OpenAI GPT-5.2 Released: Enhanced Reasoning for Professional

OpenAI has released GPT-5.2, marking its first major model introduction since the emergence of Gemini 3 Pro. The launch coincides with OpenAI's tenth anniversary and follows an internal "red alert" status declared by CEO Sam Altman. OpenAI describes GPT-5.2 as "the most capable model series yet for professional knowledge work."

Performance Benchmarks and New Evaluation Sets

GPT-5.2 demonstrates improved performance across traditional benchmarks. In evaluations for software engineering (SWE-Bench Pro), scientific questions (GPQA Diamond), and math competitions (AIME 2025), the model has regained a leading position. It also shows advancements in front-end aesthetics, 3D elements, and visual understanding. For instance, when tasked with identifying components in low-quality image inputs and returning approximate bounding boxes, GPT-5.2 accurately identifies main regions and places boxes that roughly match true positions, a notable improvement over GPT-5.1's limited and spatially inaccurate labeling.

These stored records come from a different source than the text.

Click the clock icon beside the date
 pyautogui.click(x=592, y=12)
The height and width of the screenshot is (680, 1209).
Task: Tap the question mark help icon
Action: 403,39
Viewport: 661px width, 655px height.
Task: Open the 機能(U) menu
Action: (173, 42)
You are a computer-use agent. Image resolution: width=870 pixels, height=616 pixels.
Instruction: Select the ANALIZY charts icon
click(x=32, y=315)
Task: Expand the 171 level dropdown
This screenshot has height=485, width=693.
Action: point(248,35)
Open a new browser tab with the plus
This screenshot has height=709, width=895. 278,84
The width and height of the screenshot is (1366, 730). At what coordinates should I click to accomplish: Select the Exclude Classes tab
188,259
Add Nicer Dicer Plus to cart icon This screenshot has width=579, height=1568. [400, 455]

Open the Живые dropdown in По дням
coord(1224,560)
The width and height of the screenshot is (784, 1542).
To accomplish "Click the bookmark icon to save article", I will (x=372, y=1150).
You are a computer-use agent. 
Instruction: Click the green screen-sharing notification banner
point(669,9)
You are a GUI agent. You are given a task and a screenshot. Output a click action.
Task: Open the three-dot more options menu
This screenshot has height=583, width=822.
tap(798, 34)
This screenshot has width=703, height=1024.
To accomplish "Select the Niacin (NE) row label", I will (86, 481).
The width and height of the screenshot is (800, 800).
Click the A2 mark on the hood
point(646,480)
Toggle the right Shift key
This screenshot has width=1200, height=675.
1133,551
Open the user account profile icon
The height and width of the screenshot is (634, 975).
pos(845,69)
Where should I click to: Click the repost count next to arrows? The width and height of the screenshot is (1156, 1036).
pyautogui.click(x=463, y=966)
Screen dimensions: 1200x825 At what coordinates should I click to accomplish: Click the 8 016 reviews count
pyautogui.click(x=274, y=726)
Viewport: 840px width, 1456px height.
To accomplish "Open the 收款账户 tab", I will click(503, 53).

Beyond traditional metrics, two new evaluation sets highlight significant advancements: ARC-AGI-2 and GDPval.

Fluid Intelligence with ARC-AGI-2

ARC-AGI-2, or Abstraction and Reasoning Corpus, measures a model's general intelligence and ability to infer rules and generalize from new, unseen problems, rather than relying on existing knowledge. This capability, known as Fluid Intelligence, assesses logical reasoning and pattern identification in novel situations. Previously, top AI models scored low on this test. GPT-5.1 achieved 17.6% on ARC-AGI-2, while GPT-5.2 scored 52.9%, tripling its predecessor's performance and dominating the leaderboard.

Real-World Economic Value with GDPval

OpenAI's newly introduced GDPval evaluation set measures AI performance on "real-world, economically valuable tasks." This framework moves beyond traditional benchmarks like coding or knowledge recall to assess AI's utility across a broad spectrum of professional knowledge work.

OpenAI selected 44 core professions from the nine U.S. industries contributing most to GDP. Senior experts, with an average of 14 years of experience, created 1,320 professional knowledge tasks based on real work outcomes. These tasks, which can involve multimodal inputs such as PDFs, Excel spreadsheets, images, and presentations, often require human experts up to seven hours, and sometimes weeks, to complete.

Model and human outputs are then blind-reviewed by independent experts who evaluate which submission they would prefer to give to a client. On this GDPval set, GPT-5.2 Thinking achieved a win or draw rate of 70.9% against industry experts, while the GPT-5.2 Pro model reached 74.1%. In contrast, GPT-5 scored 38.8%.

Context Understanding and Availability

GPT-5.2 also features enhanced context understanding. In a "needle in a haystack" test, where four pieces of information are embedded in a 256K document, GPT-5.2 achieved 100% accuracy in retrieving the information. Accuracy for eight embedded items also showed significant improvement over GPT-5.1. The model incorporates the latest knowledge cutoff date.

GPT-5.2 is currently available to ChatGPT paid members and will be rolled out to free members tomorrow, replacing GPT-5.1. Paid members will retain access to GPT-5.1 for an additional three months. Developers can access GPT-5.2 via API, with pricing slightly higher than GPT-5.1.